# [Short problem]
Convert the lines from the line containing "Given: Collapse Weeks" through the line containing "Looking at the" into a Markdown table with the columns Row and Line, omitting blank lines.

# [Given information]
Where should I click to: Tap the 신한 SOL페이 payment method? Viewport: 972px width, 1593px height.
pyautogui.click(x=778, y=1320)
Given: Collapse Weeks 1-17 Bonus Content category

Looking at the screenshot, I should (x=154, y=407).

==

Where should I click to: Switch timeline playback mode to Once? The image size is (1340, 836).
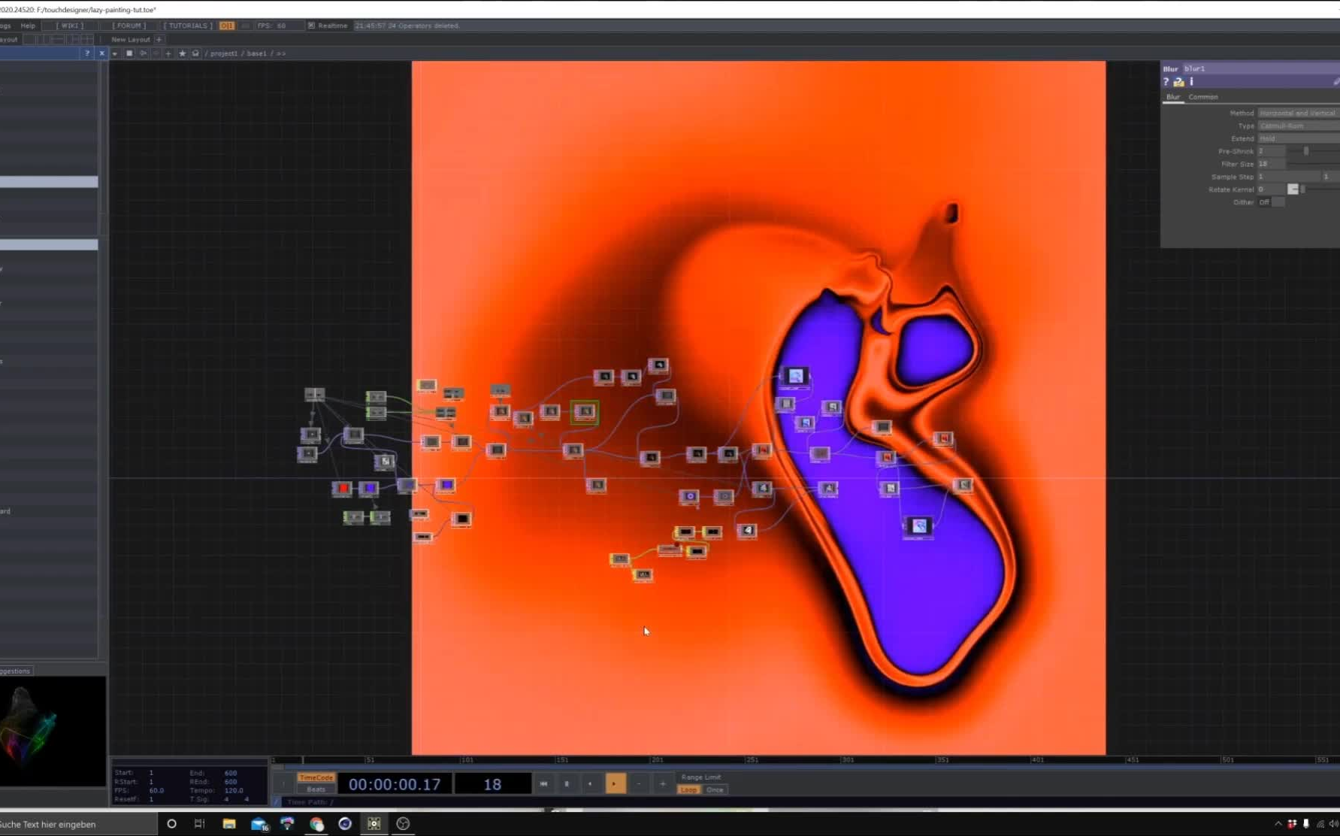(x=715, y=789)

==

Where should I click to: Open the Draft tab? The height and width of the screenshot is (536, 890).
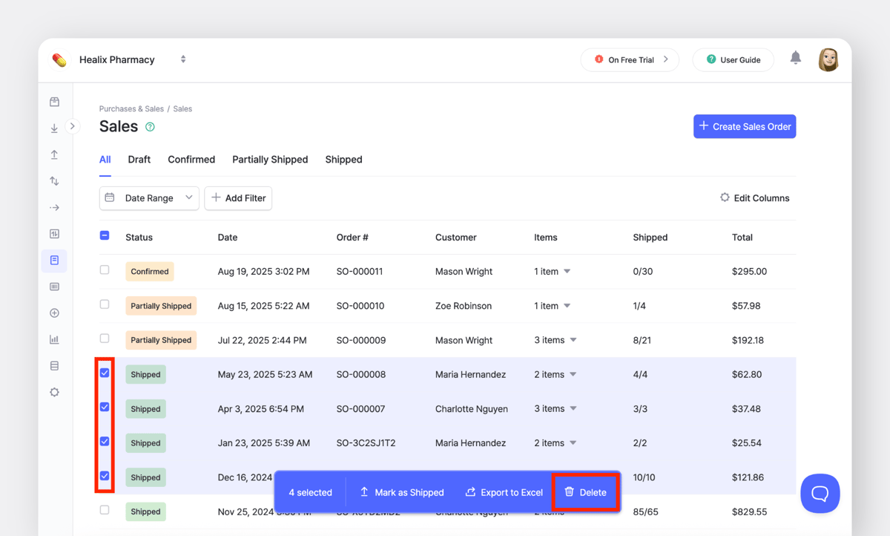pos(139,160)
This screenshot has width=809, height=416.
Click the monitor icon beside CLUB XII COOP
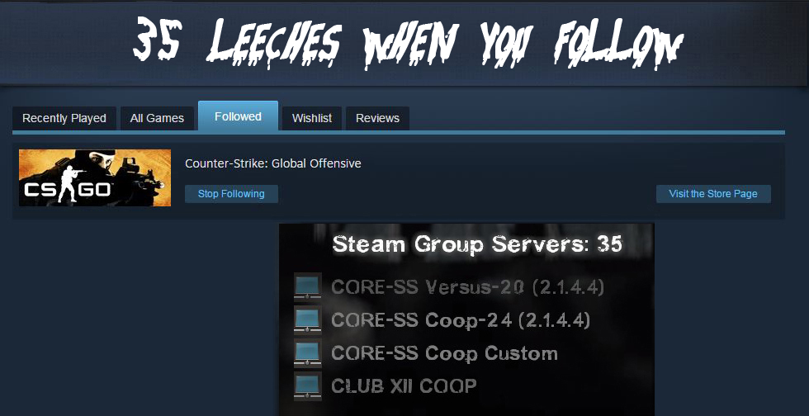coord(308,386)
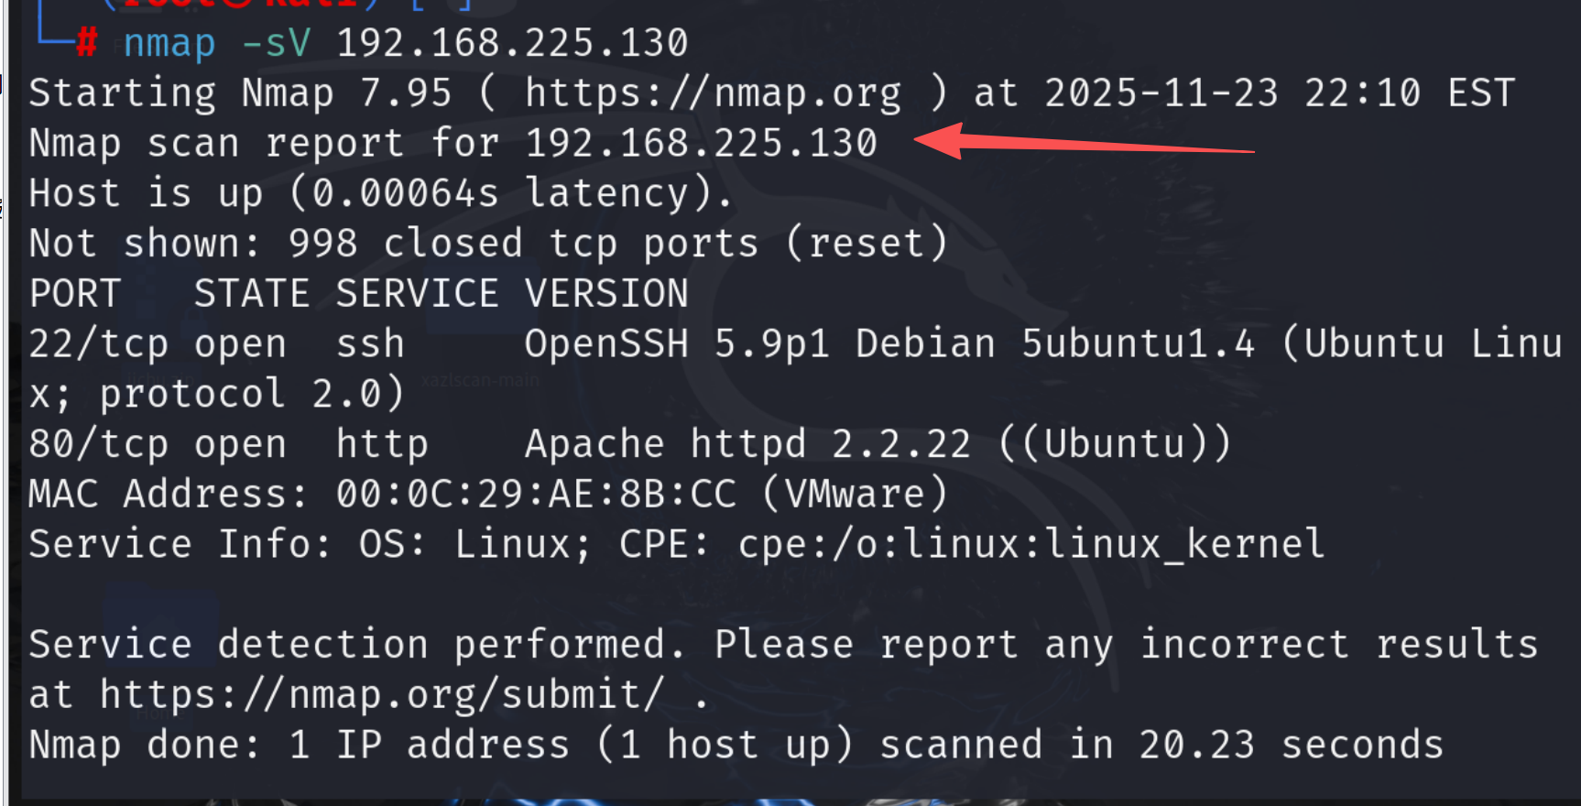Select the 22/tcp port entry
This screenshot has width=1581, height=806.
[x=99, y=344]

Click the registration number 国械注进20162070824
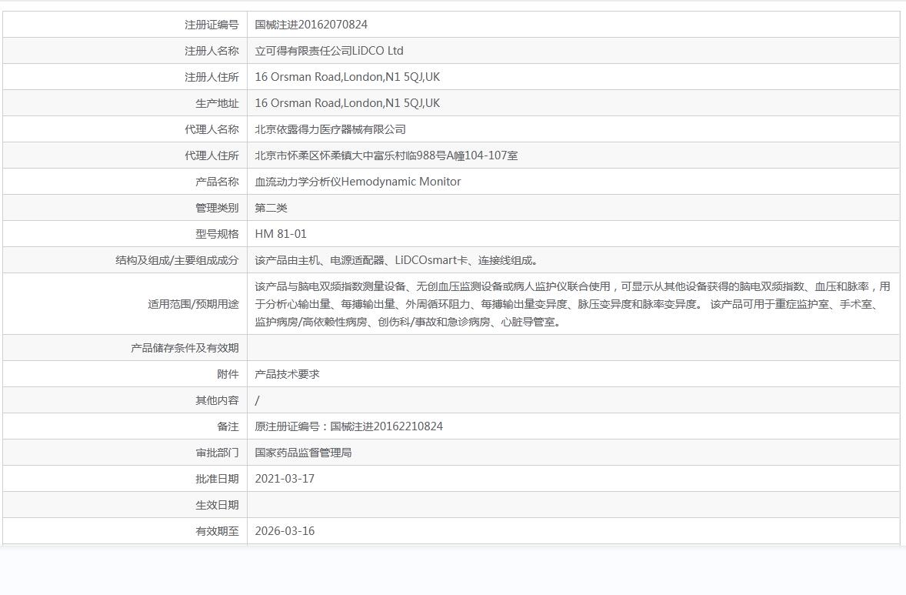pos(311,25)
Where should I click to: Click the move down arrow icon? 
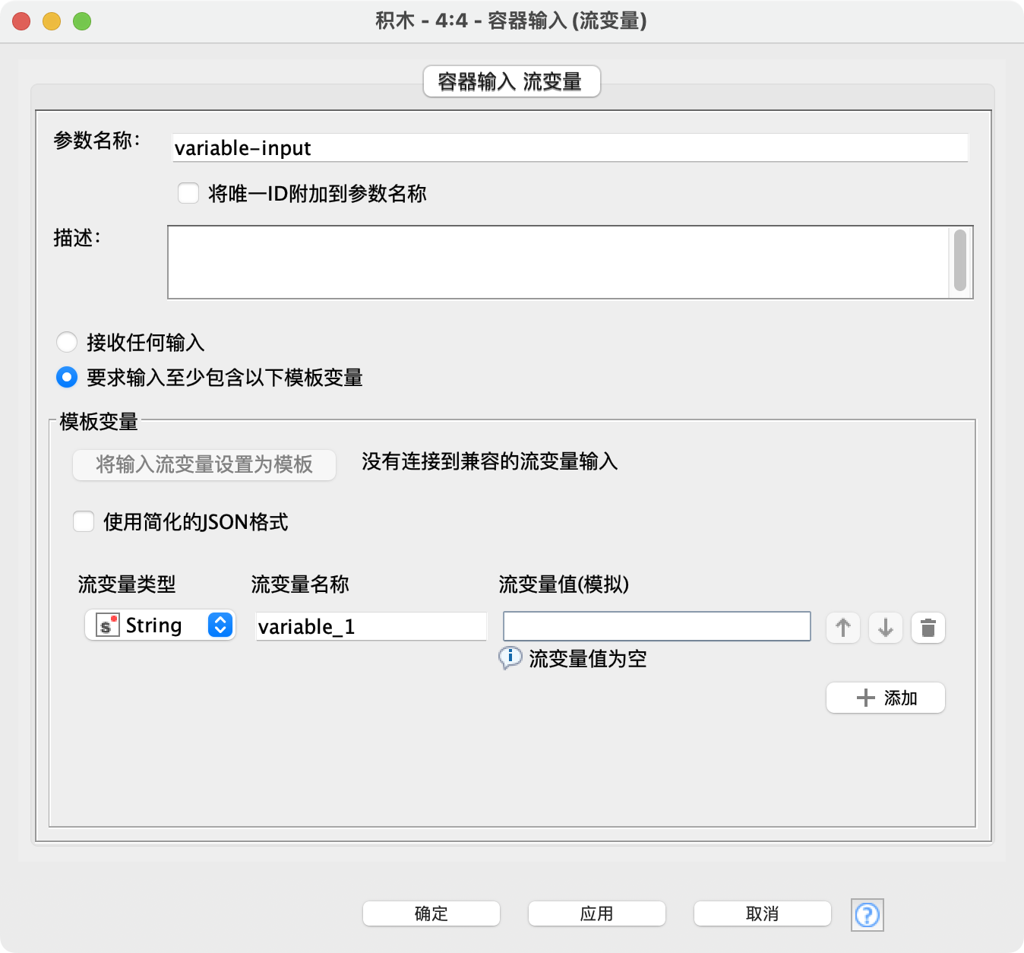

# [Task solution]
| Row | Line |
|---|---|
| 1 | Given: Collapse Weeks 1-17 Bonus Content category |
| 2 | Looking at the screenshot, I should (x=154, y=407). |